My mom flew to the Dominican for my grandmother’s funeral. I stayed behind and too scared to sleep alone I stayed with my cousins for two months. They put this together so I wouldn’t be sad. My anxiety was unbearable. That night I woke up in the middle of the night and ended up passing out on the way to the bathroom. My head always hurt. My grief was physical. They helped me.
157 Weeks Ago.
I took that of my cousins after church. I went with them every Sunday my mom was gone and prayed the same prayer. I remember that was the first time in a long time I laughed authentically. I love this picture… look at my nephew’s face. Priceless.
141 Weeks Ago
My sister, my mother, and I were laying in bed and I noticed the beautiful shadows form from our blinds. We rose our legs and I snapped a picture. Inside we were all hurting but it was Mother’s Day, we rejected the pain just for a moment. We didn’t know it then but time was healing us.
135 Weeks Ago.
My mother raises her arms with a huge smile on her face. She uses her light and her strength to overcome the pain from losing her mom and the father of her children. Look at her face… so beautiful. This picture represent healing. This picture only got 37 likes, but it deserved millions. Te amo mami.
Discovering My Latina Identity Through Music and Television
It’s the day before 2014, my cousin and I listen closely to an eery electronic tapping in a slightly slanted apartment deep in the Bronx.
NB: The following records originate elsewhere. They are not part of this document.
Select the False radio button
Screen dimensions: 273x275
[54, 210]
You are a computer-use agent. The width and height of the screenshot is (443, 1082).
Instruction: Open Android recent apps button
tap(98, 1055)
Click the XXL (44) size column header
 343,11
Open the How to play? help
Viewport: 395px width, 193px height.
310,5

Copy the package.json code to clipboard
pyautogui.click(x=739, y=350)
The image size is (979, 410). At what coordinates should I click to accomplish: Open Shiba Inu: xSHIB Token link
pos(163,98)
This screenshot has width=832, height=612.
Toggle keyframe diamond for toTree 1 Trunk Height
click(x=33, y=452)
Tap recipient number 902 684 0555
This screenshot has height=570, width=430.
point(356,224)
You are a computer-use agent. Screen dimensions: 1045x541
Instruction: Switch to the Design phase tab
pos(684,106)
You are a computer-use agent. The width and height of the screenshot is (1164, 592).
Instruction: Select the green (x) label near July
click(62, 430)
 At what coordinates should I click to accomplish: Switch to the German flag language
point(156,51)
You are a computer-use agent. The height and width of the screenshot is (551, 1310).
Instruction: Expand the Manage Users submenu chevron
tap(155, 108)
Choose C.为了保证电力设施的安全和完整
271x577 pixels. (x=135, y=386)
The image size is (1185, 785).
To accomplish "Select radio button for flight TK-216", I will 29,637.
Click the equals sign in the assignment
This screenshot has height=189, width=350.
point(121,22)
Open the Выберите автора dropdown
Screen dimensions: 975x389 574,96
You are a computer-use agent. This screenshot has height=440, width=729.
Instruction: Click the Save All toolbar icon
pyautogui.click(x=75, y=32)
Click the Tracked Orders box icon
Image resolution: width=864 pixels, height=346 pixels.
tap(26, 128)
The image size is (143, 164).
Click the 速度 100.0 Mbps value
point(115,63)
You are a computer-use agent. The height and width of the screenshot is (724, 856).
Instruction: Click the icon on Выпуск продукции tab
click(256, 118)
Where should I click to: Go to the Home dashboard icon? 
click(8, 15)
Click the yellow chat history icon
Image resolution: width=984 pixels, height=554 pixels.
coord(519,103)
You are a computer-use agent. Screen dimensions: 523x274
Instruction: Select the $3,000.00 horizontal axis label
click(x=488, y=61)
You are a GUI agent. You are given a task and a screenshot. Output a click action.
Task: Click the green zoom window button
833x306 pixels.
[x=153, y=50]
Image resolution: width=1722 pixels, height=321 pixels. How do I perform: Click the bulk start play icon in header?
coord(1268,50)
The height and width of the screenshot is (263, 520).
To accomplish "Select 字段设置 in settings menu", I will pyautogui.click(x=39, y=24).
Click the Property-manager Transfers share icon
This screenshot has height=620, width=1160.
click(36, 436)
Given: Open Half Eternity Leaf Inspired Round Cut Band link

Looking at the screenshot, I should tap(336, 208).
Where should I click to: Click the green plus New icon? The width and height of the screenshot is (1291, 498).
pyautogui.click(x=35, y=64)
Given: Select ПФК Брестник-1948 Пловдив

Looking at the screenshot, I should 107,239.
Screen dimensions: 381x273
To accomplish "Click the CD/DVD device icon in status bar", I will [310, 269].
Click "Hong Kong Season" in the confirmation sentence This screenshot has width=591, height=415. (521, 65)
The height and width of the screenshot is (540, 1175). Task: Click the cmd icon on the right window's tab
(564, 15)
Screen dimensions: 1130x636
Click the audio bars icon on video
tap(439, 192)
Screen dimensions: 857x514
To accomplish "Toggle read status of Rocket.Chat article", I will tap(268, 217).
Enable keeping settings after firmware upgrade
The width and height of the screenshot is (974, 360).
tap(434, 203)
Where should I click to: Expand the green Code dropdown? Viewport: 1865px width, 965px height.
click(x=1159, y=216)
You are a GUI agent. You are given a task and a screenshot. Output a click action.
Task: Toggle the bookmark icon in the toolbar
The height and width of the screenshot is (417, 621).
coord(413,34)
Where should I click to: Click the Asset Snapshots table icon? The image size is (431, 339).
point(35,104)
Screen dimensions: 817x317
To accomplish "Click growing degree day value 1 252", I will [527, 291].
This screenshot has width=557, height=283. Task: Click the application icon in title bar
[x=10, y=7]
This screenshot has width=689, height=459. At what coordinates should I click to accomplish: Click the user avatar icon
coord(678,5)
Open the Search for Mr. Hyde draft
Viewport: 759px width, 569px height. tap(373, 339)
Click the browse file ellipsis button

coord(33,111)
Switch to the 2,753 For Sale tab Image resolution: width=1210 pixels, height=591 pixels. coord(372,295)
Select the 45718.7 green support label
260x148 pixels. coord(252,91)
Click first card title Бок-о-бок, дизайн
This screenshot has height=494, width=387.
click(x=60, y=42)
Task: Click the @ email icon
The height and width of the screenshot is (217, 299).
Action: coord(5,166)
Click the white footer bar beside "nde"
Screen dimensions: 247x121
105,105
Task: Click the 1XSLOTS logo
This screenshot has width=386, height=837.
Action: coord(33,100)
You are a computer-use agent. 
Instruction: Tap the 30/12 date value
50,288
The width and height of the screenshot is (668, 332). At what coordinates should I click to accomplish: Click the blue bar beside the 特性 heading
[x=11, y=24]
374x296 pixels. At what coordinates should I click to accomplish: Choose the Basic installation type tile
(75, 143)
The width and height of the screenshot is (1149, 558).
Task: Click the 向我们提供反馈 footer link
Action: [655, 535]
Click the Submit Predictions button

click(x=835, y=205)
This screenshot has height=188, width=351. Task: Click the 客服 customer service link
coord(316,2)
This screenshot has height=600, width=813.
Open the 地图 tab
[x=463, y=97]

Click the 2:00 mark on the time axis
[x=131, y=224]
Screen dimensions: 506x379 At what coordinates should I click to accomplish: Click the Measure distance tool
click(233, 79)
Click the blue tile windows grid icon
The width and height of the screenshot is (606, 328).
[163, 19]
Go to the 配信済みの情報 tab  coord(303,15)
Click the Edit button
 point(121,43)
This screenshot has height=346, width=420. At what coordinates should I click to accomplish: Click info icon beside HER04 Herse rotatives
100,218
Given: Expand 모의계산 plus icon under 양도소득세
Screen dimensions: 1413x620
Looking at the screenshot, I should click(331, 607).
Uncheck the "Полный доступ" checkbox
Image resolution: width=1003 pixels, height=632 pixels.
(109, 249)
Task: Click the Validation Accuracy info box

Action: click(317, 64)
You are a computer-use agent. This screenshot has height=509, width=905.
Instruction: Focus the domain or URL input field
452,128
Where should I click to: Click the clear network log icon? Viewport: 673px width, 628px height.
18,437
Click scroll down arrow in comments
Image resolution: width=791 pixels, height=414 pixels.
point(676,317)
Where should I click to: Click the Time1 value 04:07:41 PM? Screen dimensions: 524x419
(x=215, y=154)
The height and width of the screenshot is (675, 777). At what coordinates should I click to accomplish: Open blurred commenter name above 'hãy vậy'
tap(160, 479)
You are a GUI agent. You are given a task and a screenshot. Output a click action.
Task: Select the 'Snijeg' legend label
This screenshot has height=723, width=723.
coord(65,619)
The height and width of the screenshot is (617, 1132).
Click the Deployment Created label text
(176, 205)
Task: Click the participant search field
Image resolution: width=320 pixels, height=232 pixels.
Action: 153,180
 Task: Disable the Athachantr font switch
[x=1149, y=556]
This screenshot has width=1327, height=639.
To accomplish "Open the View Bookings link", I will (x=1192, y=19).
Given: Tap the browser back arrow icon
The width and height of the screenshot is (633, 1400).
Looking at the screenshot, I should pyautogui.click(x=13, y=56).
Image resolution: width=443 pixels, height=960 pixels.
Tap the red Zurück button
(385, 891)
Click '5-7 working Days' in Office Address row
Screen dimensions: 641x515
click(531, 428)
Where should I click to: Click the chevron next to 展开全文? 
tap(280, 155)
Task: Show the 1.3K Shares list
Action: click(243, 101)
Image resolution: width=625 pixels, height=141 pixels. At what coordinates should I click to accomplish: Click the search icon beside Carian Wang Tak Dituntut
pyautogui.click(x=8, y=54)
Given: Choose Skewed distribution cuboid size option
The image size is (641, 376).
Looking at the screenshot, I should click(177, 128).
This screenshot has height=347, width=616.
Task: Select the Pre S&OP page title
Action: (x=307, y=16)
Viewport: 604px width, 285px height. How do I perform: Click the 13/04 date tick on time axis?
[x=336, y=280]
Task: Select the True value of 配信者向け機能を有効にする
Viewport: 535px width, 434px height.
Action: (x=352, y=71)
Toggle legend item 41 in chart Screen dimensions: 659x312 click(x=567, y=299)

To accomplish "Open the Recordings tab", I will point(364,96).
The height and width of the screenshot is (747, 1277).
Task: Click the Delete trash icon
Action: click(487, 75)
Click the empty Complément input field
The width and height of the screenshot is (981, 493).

Slowly, the tapping transforms to music and people sing in harmonized longing.
I whisper to my cousin, “What is this?”
“Sssh, just listen.”
He raises his hand in the air and follows the movement of these voices, like a river flowing smoothly through violent turns the score rises. We are listening to the Phantom of the Opera. The phantom demands the woman’s voice to rise, my cousin and I listen speechless as her voice commands our ears to listen. I glance at his face while she sings even louder and his eyes are shut completely immersed by the sounds spurring in this shoe-box New York home. The score rises and falls, and suddenly I feel myself falling in love with this genre. Just while I imagine myself in victorian garb listening to these artists alter my emotions my aunt screams-
“Apague ese ruido, dios mio!” “Turn off that noise, my god!”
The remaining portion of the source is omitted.